Por isso os nossos programas [da RME] para empreendedoras começam pela recuperação da autoconfiança da mulher. A gente mostra que a mulher exerce uma liderança mais participativa; que ela pode e deve aprender a negociar, a se posicionar, tanto no aspecto pessoal quanto no ambiente de trabalho ou de negócio.


Além da autoconfiança, em que outros aspectos as mulheres empreendedoras precisam melhorar?


AF - Nós trabalhamos muito a educação financeira feminina. Insistimos que o dinheiro é território delas, sim. As mulheres são mais cautelosas que os homens no aspecto financeiro. Investem em coisas mais seguras e pegam menos empréstimos -57% delas nunca pediram crédito, ao contrário de 44% dos homens [segundo a mesma pesquisa]. Isso é bom só até determinado ponto, porque se o empréstimo é necessário para crescer e elas não pedem porque têm medo, vão ficar sempre no mesmo lugar. É preciso retrabalhar esse medo.


As mulheres precisam fazer sua gestão financeira pessoal e profissional, porque saber lidar com dinheiro é fundamental. Há casos de empreendedoras que perderam tudo porque deixavam a gestão financeira inteiramente por conta dos maridos e não acompanhavam o que eles estavam fazendo.


Como os preconceitos contra as mulheres se manifestam no empreendedorismo?


AF - Eles são diferentes daqueles que existem no universo corporativo, mas a dificuldade para elas é maior, sim. E, mais uma vez, são pensamentos da sociedade. No ambiente de startups, por exemplo, quase não há mulheres. Entre os 12 unicórnios brasileiros, só um tem uma mulher entre seus cofundadores, o Nubank.
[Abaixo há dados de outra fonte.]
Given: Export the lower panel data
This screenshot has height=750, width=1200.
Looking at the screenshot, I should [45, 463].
Mais de 95% dos investimentos vão para negócios liderados por homens. Quando as mulheres são questionadas por bancas de investidores, as perguntas são pessoais. Para começar, querem saber com quem elas deixaram os filhos para estar ali. Se elas são jovens, dão um jeito de saber se ela está perto de se casar, se quer ter filhos. Nunca perguntam isso para homens. É muito desconcertante para as mulheres. O que os investidores têm que saber é se elas entendem do mercado, se estão fazendo um pitch [apresentação sobre o negócio] adequado.


A consciência do preconceito aumentou, mas isso não significa que as ações mudaram em igual proporção. Temos muito para melhorar. As mulheres têm que poder receber investimentos, têm que ter condições para criar negócios de alto impacto em um ecossistema inclusivo.
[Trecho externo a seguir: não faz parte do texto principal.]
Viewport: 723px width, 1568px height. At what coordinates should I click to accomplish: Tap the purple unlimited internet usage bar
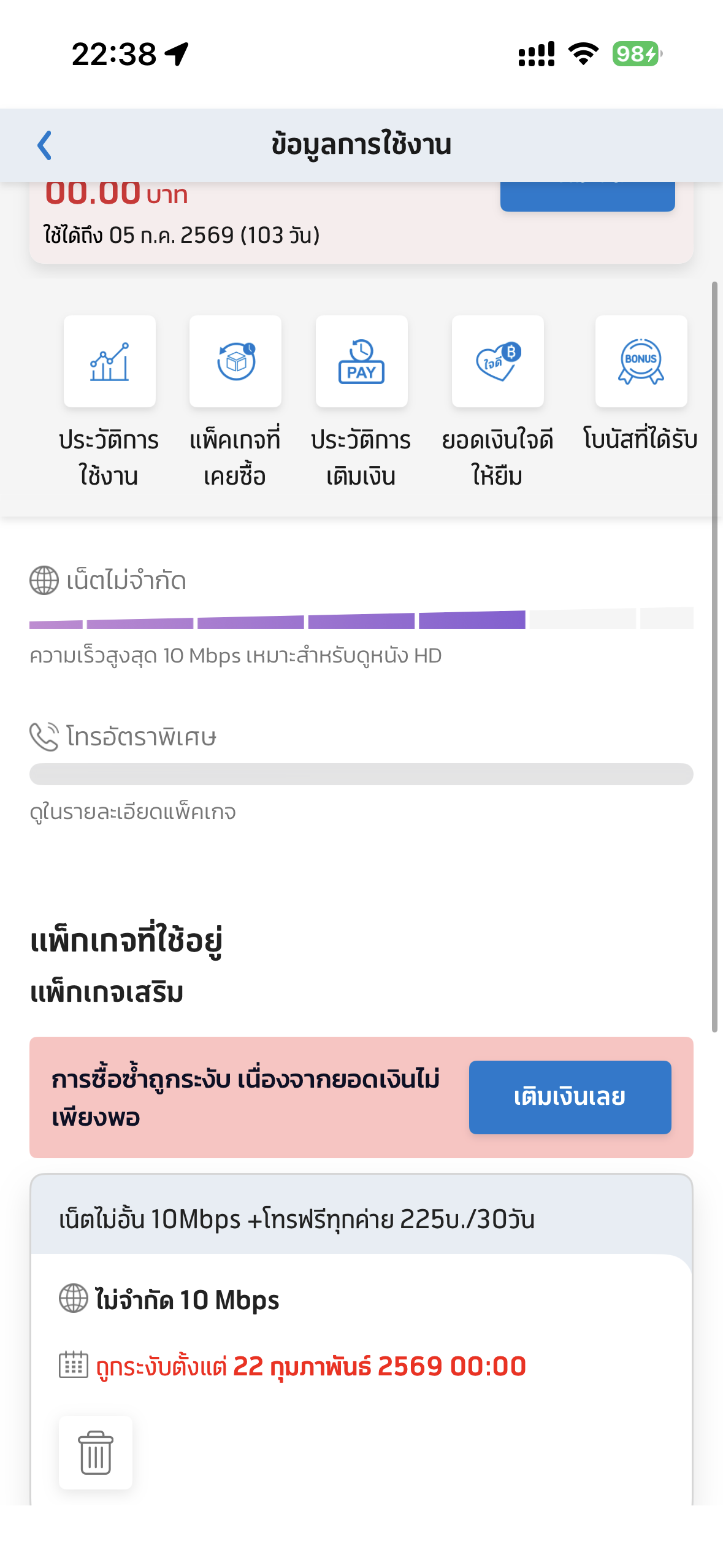click(x=361, y=618)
Há lugares específicos nos quais as mulheres empreendedoras encontram investimento para seus negócios?


AF - Elas encontram no MIA, que é o grupo Mulheres Investidoras Anjo, que eu, a Maria Rita Spina Bueno [diretora-executiva da Anjos do Brasil] e a Camila Farani [investidora participante do reality show de empreendedorismo Shark Tank Brasil] fundamos em 2014. Esse é um movimento para atrair investidoras. Se houver mais mulheres investidoras, elas certamente investirão em mais negócios liderados por outras mulheres.


Depois do MIA surgiram outras iniciativas, como a da Sônia Hess, do Grupo Mulheres do Brasil, que idealizou o Fundo Dona da Mim, que fornece microcrédito para mulheres que são microempreendedoras individuais (MEI). Nós também apoiamos esse programa. E tem a Estímulo 2020, que foi criada durante a pandemia e não é exclusiva para mulheres, mas, até porque eu estou lá, boa parte do crédito que a associação consegue vai para elas.
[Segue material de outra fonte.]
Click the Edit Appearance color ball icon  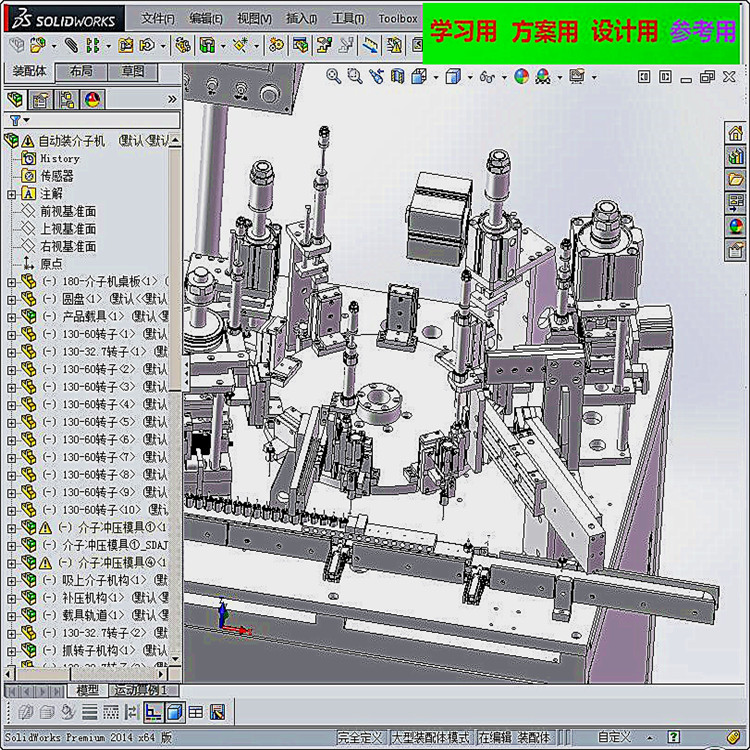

Ao empreenderem, os que as mulheres agregam de mais importante?


AF - O empreendedorismo feminino tem alto potencial transformador, porque as mulheres são mais humanas em sua liderança e promovem o crescimento de outras pessoas.

Eu adoraria ver cada vez mais mulheres empreendendo. Mas também gostaria que o governo trabalhasse políticas públicas para melhorar as condições dessas mulheres. Gostaria que o governo pensasse no impacto que os negócios comandados por elas pode ter sobre a sociedade. Infelizmente nós vivemos tempos sombrios, em que a palavra gênero não pode ser reverberada e que não se fala em inclusão. Mas temos de continuar fazendo nosso papel, que é o de diminuir obstáculos para as mulheres empreenderem, porque a autonomia econômica é a chave para a autonomia pessoal. Dona do próprio dinheiro, a mulher tem mais chances, inclusive, de sair de um ciclo de violência.